Dem Beschwerdeführer wird Rechtsanwalt St zum Verteidiger bestellt.
Die Kosten des Beschwerdeverfahrens und die dem Angeklagten insoweit entstandenen notwendigen Auslagen trägt die Landeskasse Berlin.
Gründe
Das Amtsgericht Tiergarten in Berlin hat den Angeklagten am 28. Juni 2013 wegen Verleumdung in zwei Fällen zu einer Gesamtgeldstrafe von 130 Tagessätzen zu je 15 € verurteilt. Gegen das Urteil hat der Angeklagte Berufung eingelegt. Mit Urteil vom 3. März 2014 hat das Landgericht die Berufung verworfen. Der Angeklagte hat gegen dieses Urteil Revision eingelegt. Seinen Antrag vom 20. Februar 2014, ihm einen Pflichtverteidiger zu bestellen, hat die Berufungskammer mit dem angefochtenen Beschluss in der Berufungshauptverhandlung abgelehnt. Dagegen wendet sich der Angeklagte mit seiner Beschwerde. Das Rechtsmittel hat Erfolg.

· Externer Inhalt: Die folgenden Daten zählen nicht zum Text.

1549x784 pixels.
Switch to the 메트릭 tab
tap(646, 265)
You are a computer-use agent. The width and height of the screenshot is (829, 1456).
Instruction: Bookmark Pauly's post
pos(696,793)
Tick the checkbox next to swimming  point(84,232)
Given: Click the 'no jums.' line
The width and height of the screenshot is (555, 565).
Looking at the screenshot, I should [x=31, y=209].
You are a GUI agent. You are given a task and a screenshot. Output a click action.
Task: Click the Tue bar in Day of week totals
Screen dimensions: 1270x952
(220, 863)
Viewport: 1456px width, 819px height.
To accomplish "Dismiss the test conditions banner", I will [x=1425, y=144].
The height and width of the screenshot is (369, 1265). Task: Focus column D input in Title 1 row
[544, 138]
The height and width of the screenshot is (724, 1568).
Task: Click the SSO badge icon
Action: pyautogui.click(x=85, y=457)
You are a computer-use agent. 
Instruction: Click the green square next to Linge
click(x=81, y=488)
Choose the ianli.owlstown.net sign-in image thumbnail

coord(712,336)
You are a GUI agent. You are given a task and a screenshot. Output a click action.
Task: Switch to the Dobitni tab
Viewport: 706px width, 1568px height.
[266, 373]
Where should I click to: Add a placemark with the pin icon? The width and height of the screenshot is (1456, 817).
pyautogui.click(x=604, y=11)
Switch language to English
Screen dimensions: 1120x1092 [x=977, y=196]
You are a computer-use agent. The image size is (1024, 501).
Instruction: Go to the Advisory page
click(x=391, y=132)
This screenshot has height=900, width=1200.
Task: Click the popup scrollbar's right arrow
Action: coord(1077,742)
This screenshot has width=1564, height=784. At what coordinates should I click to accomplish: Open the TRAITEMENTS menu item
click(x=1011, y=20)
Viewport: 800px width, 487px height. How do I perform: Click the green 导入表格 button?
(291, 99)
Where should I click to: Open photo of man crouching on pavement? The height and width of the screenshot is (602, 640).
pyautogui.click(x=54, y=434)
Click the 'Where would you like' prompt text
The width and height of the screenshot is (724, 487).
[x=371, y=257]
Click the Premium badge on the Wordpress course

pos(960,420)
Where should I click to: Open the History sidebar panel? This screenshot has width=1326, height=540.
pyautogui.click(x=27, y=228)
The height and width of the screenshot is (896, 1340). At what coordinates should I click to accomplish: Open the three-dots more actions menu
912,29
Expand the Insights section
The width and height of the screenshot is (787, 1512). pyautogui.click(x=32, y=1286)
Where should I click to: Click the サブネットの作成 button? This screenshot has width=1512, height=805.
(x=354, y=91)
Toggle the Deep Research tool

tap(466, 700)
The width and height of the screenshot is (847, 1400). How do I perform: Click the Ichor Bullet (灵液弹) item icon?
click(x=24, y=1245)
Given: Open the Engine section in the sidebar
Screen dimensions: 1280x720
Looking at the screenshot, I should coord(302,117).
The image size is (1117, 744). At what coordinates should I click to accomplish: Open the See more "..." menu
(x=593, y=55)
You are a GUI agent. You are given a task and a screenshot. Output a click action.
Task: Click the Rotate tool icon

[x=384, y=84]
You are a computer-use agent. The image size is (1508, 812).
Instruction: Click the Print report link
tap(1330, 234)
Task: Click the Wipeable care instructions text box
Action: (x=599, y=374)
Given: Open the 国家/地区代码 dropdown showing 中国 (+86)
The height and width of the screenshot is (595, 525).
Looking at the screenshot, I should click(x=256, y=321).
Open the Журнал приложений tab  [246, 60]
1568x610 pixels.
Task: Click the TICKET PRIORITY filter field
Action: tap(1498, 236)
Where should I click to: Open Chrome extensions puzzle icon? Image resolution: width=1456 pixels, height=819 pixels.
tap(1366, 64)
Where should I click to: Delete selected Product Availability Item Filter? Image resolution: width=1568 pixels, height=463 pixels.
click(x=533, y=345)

1. Die Beschwerde ist nach § 304 Abs. 1 StPO zulässig und insbesondere nicht durch § 305 Satz 1 StPO ausgeschlossen (vgl. Meyer-Goßner, StPO 56. Aufl., § 141 Rn. 10a m.w.N.). Die Beschwerde ist auch nicht prozessual überholt. Zwar kann der Beschwerdeführer für das Berufungsverfahren die rückwirkende Bestellung eines Verteidigers nicht mehr erreichen, nachdem gegen ihn ein Berufungsurteil ergangen ist (vgl.KG StV 2007, 372, 373; Meyer-Goßner aaO., Rn. 8 m.w.N.). Die Mitwirkung eines Verteidigers kann sich jedoch in dem Verfahrensabschnitt auswirken, der durch die Einlegung der Revision gekennzeichnet ist. Denn zur Tätigkeit eines vom Tatrichter bestellten Verteidigers gehören auch die Begründung der Revision sowie ggf. erforderlich werdende Gegenerklärungen und Erwiderungen auf einen Antrag der Staatsanwaltschaft auf Verwerfung der Revision nach § 349 Abs. 2 StPO (vgl. KG, Beschlüsse vom 23. Oktober 2002 - [3] 1 Ss 291/02 [110/02], 3 Ws 417/02 - und vom 9. Juli 1996 - 5 Ws 351-352/96 -; Senat, Beschlüsse vom 6. März 2003 - 4 Ws 33/03 -, vom 26. August 1998 - 4 Ws 178/98 - [juris], vom 2. Juni 1997 - 4 Ws 115/97 - und vom 14. Juni 1995 - 4 Ws 33/95 -). Soweit der Senat in jüngeren Entscheidungen davon ausgegangen ist, dass bereits mit dem (nicht rechtskräftigen) Abschluss des Berufungsrechtszuges die Beschwer durch eine die Bestellung eines Pflichtverteidigers ablehnende Entscheidung des Berufungsgerichts entfallen war (vgl. Beschlüsse vom 28. März 2013 - 4 Ws 42/13 -, vom 2. Januar 2013 - 4 Ws 143/12 - und vom 14. September 2012 - 4 Ws 98/12 -), lagen dem jeweils besondere Fallkonstellationen zugrunde, die durch eine ausschließlich für das Berufungsverfahren begehrte Pflichtverteidigerbestellung gekennzeichnet waren. Eine Abkehr von der früheren Rechtsprechung des Senats war damit nicht beabsichtigt.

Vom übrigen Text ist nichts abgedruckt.